▶ **TASK GOAL**
Pull every line containing "label" from the data.

======== AVAILABLE RECORDS

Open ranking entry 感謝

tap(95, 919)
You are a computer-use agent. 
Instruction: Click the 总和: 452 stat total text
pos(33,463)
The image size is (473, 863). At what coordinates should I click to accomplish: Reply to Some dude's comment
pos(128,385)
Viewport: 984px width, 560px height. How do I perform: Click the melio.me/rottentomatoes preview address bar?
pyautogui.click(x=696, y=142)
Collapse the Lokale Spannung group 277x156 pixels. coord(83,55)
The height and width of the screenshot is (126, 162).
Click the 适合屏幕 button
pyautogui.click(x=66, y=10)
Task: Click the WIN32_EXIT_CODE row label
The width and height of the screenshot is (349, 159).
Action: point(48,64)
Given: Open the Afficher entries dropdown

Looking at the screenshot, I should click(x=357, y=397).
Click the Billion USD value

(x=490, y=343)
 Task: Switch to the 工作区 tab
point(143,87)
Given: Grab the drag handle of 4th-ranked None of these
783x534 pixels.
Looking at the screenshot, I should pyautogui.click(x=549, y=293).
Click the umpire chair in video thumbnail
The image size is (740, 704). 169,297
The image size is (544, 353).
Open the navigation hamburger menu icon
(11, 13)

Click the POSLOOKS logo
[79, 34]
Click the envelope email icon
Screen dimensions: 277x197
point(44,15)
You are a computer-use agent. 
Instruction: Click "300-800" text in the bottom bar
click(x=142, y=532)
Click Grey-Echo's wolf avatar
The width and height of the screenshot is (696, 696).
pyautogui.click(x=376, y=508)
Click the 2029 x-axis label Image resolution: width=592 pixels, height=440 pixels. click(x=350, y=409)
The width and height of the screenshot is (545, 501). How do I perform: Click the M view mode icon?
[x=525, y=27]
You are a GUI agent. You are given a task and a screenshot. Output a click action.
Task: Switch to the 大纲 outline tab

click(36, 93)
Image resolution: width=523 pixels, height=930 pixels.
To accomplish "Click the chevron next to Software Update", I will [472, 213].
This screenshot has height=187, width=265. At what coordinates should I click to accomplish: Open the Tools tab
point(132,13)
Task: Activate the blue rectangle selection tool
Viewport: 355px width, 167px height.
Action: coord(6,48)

================

▶ **COMPLETED TASK**
Task: Click the WIN32_EXIT_CODE row label
Click the 2029 x-axis label Image resolution: width=592 pixels, height=440 pixels. click(x=350, y=409)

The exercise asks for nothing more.